■ **Selected text**:
──────────────────────────────

Epstein captures it this way. “Facing uncertain environments and wicked problems, breadth of experience is invaluable.  Facing kind problems, narrow specialization can be remarkably efficient. The problem is that we often expect the hyperspecialist, because of their expertise in a narrow area, to magically be able to extend their skills to wicked problems.  The results can be disastrous.”

Net: Today’s P2P does not fit business to a “T” (I am on a roll)

 

What are the principles that define the Range P2P?

First it is important to acknowledge, as Epstein does multiple times in the book, that while Range-enabled generalists are critical to business success the value of specialists is not diminished.  A multitude of examples are provided showing how generalists draw on the deep expertise of specialists in order to achieve the results delivered. Distilling the book’s insights and translating them to corporate talent management creates three levels of guidance.  The first contains the characteristics of a Rangey(?) path-to-performance (rP2P). The second, is guidance on keys to rangey teams. The final level is focused on the organizations itself.

──────────────────────────────

■ **Requirement**: Copy out the full passage on generalists, specialists, and the Range path-to-performance word for word.

■ **Supplied records**:
──────────────────────────────

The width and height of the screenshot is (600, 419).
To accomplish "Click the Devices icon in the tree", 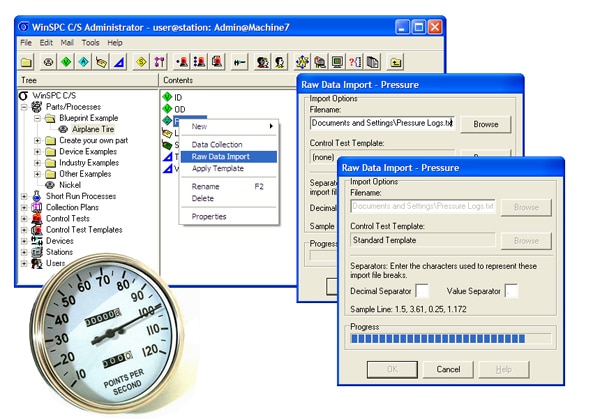I will pyautogui.click(x=37, y=241).
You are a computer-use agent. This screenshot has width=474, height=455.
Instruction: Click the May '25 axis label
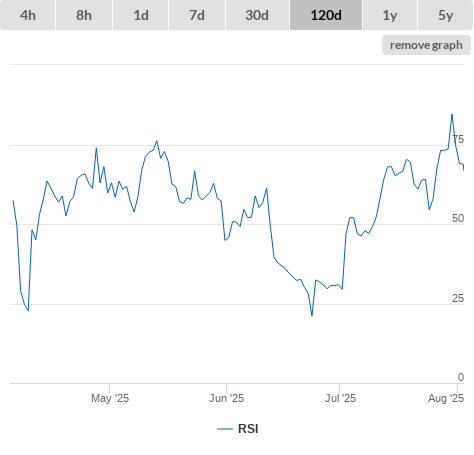pos(110,398)
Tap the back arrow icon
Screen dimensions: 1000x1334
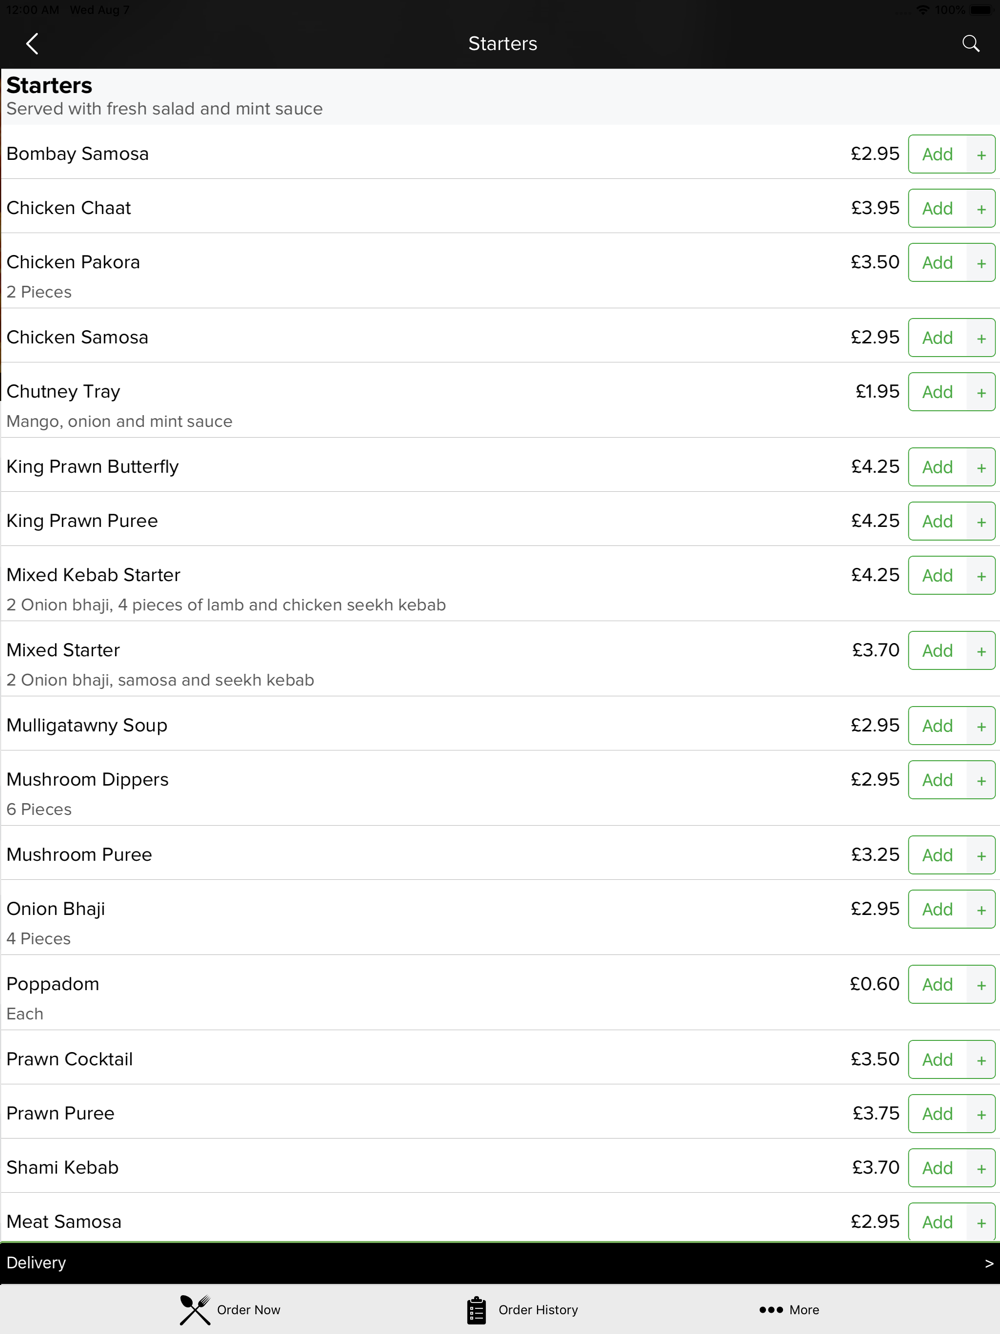(32, 44)
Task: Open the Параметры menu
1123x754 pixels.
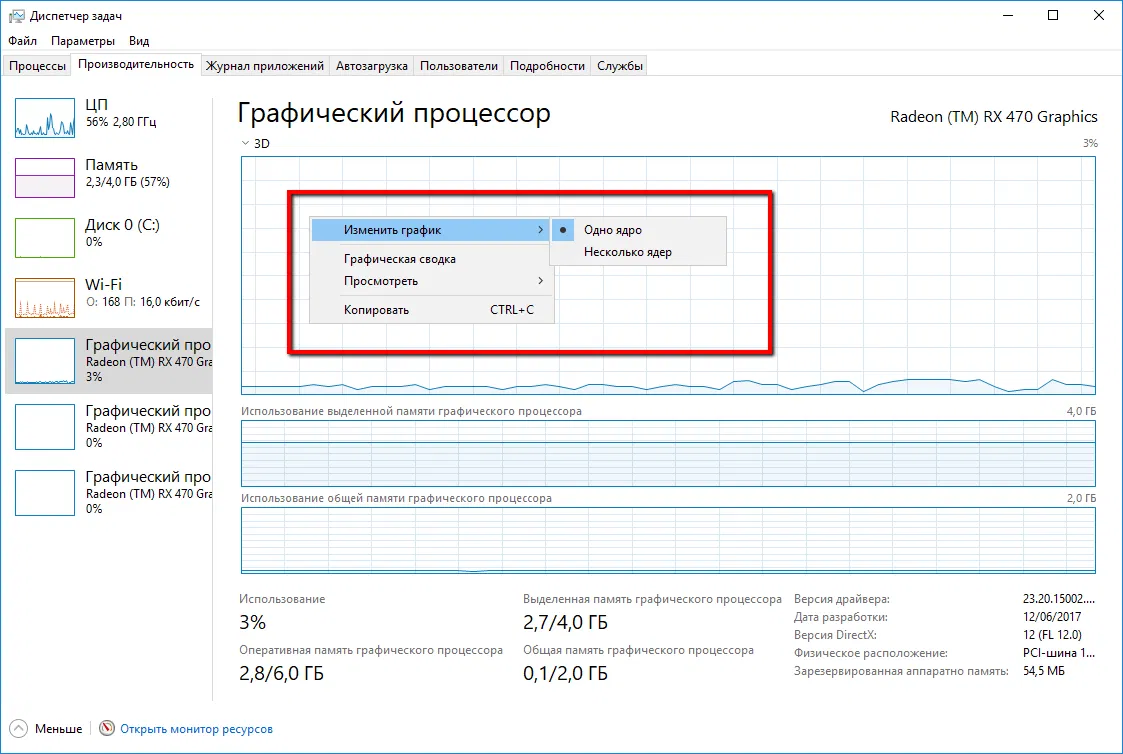Action: 82,41
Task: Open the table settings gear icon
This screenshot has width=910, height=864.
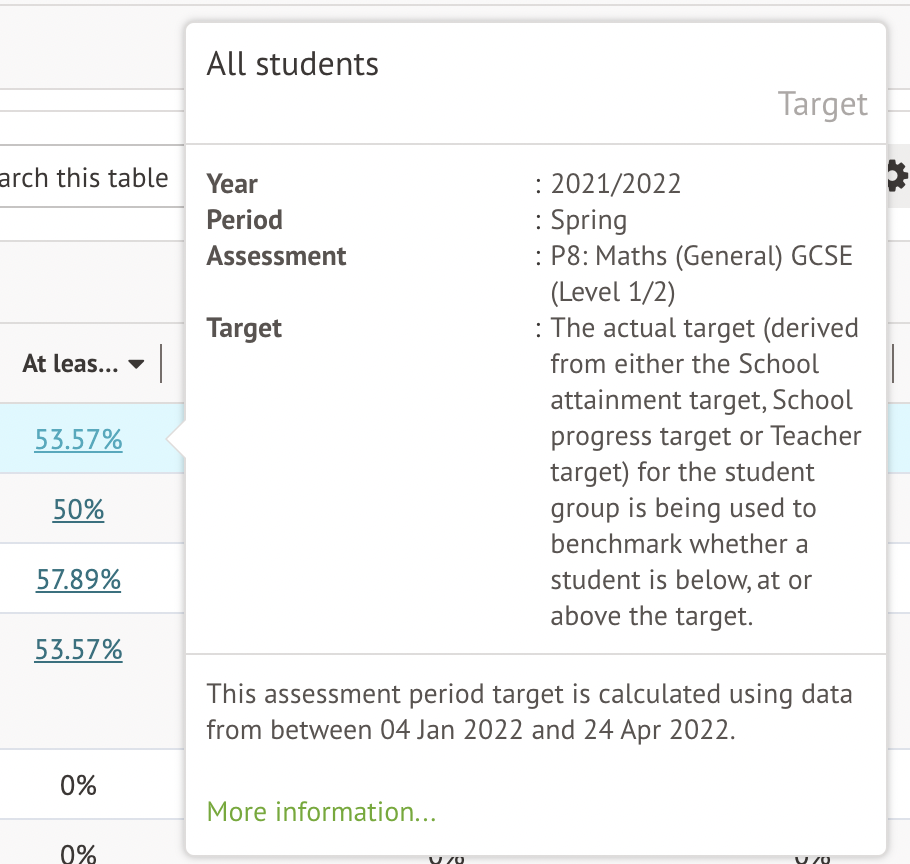Action: [896, 177]
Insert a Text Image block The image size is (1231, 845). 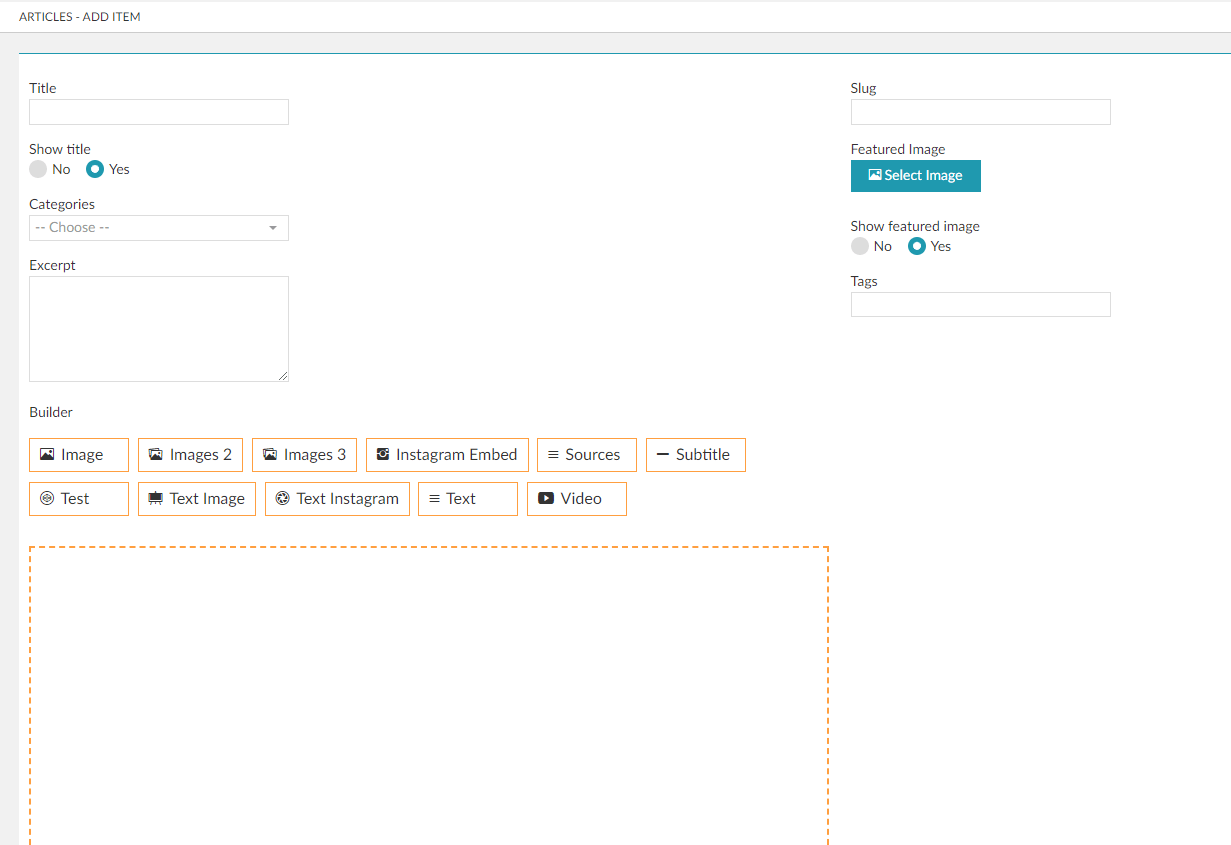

──────────────────────────────

■ **Response to this task**:
Epstein captures it this way. “Facing uncertain environments and wicked problems, breadth of experience is invaluable.  Facing kind problems, narrow specialization can be remarkably efficient. The problem is that we often expect the hyperspecialist, because of their expertise in a narrow area, to magically be able to extend their skills to wicked problems.  The results can be disastrous.”

Net: Today’s P2P does not fit business to a “T” (I am on a roll)

 

What are the principles that define the Range P2P?

First it is important to acknowledge, as Epstein does multiple times in the book, that while Range-enabled generalists are critical to business success the value of specialists is not diminished.  A multitude of examples are provided showing how generalists draw on the deep expertise of specialists in order to achieve the results delivered. Distilling the book’s insights and translating them to corporate talent management creates three levels of guidance.  The first contains the characteristics of a Rangey(?) path-to-performance (rP2P). The second, is guidance on keys to rangey teams. The final level is focused on the organizations itself.